Justiz

Aufseher schlagen Alarm: Justizvollzug komplett überlastet

Die Zahl der Angriffe auf das Personal in den Justizvollzugsanstalten hat sich im vergangenen Jahr in NRW verdoppelt.

Die Zahl der Angriffe auf das Personal in den Justizvollzugsanstalten hat sich im vergangenen Jahr in NRW verdoppelt.

Foto: Volker Hartmann

Berlin/Düsseldorf.   Viele Gefängnisse haben Belegungsquoten von über 90 Prozent. Angriffe auf Wärter in NRW haben sich im vergangenen Jahr mehr als verdoppelt.

Die deutschen Gefängnisse sind überbelegt. Eine Umfrage der NRZ unter den 16 Bundesländern ergab eine Auslastung von teilweise über 100 Prozent, so in Baden-Württemberg und Rheinland-Pfalz, in Berlin beträgt sie 92, in Hamburg und Bayern jeweils rund 95 Prozent. In Nordrhein-Westfalen sitzen aktuell mehr als 15 000 Menschen im Gefängnis – bei einer Belegungsquote von 89 Prozent. Die Fachleute sprechen bei einer Auslastung von 85 bis 90 Prozent bereits von einer Vollbelegung.

Mehrere Länder meldeten einen Anstieg der Angriffe auf das Personal in den Justizvollzugsanstalten. In Nordrhein-Westfalen hat sich die Zahl der Tätlichkeiten von 2016 auf 2017 von 34 auf 72 mehr als verdoppelt. „Die Zahlen sind ein Spiegelbild unserer Gesellschaft“, sagte der NRW-Vorsitzende des Bundes der Strafvollzugsbediensteten Deutschlands (BSBD), Peter Brock, auf NRZ-Anfrage. Die Akzeptanz gegenüber Menschen in Uniform sinke auch hinter Gittern weiter. „Beleidigungen, Drohungen und Angriffe gehören zum Alltag“, beklagt Brock. 550 solcher „besonderer Vorkommnisse“ zählte der BSBD allein im vergangenen Jahr.

Kauder fordert mehr Personal

Der Bundesvorsitzende des BSBD, René Müller, sagte der NRZ: „Der Justizvollzug in Deutschland ist zurzeit komplett überlastet“. Seine Kollegen resignierten und vermissten „die Anerkennung durch die Politik“.

Unions-Fraktionschef Volker Kauder mahnte, „die Zustände in den deutschen Gefängnissen müssen verbessert werden. Der Strafvollzug darf nicht weiter vernachlässigt werden.“ Kauder erinnerte daran, dass Union und SPD sich im Koalitionsvertrag auf eine Stärkung der Justiz verständigt hätten.

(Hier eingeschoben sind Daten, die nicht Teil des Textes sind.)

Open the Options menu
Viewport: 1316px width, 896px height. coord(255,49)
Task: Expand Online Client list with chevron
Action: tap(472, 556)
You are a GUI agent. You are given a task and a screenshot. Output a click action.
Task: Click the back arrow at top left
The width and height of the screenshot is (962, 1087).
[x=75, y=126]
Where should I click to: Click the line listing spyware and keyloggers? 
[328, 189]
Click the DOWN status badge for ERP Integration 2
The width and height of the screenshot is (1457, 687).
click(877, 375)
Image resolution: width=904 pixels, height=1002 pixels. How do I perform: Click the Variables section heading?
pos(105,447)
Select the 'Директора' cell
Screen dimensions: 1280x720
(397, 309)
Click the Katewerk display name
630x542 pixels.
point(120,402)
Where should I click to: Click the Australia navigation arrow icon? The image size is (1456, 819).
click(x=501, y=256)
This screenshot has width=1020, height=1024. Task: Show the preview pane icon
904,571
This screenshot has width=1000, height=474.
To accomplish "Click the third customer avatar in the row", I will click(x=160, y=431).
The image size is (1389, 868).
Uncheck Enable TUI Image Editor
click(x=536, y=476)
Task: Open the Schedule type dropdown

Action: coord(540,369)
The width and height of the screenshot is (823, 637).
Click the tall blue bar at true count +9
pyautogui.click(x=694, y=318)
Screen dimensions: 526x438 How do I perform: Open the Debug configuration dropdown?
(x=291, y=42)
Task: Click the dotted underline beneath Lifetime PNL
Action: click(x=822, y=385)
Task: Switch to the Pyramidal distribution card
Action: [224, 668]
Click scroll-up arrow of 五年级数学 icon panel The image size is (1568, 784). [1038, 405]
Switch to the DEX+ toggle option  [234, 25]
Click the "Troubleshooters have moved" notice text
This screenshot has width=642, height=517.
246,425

Brock: Massive Investitionen nötig

Sowohl Gerichte als auch die Staatsanwaltschaften müssten personell besser ausgestattet werden. „Die Gefängnisse müssen aber ebenso über genügend Personal verfügen, damit die Anstalten einerseits gut gesichert werden können, andererseits die Gefangenen vernünftig auf ein straffreies Leben vorbereitet werden können“, sagte Kauder.

Peter Brock, NRW-Vorsitzender des BSBD fordert außerdem massive Investitionen in die Infrastruktur der Gefängnisse in NRW. Mehr als 50 Jahre lang sei in diesem Bereich kaum etwas passiert“, kritisiert Brock. „In Köln sind aktuell 100 Hafträume aufgrund von Asbest-Belastung gesperrt. Durch die daraus resultierenden Überbelegungen sind die Aggressionen unter den Gefangenen stark gestiegen.“ Mindestens drei Milliarden Euro seien nötig, um die maroden Anstalten in NRW zu sanieren.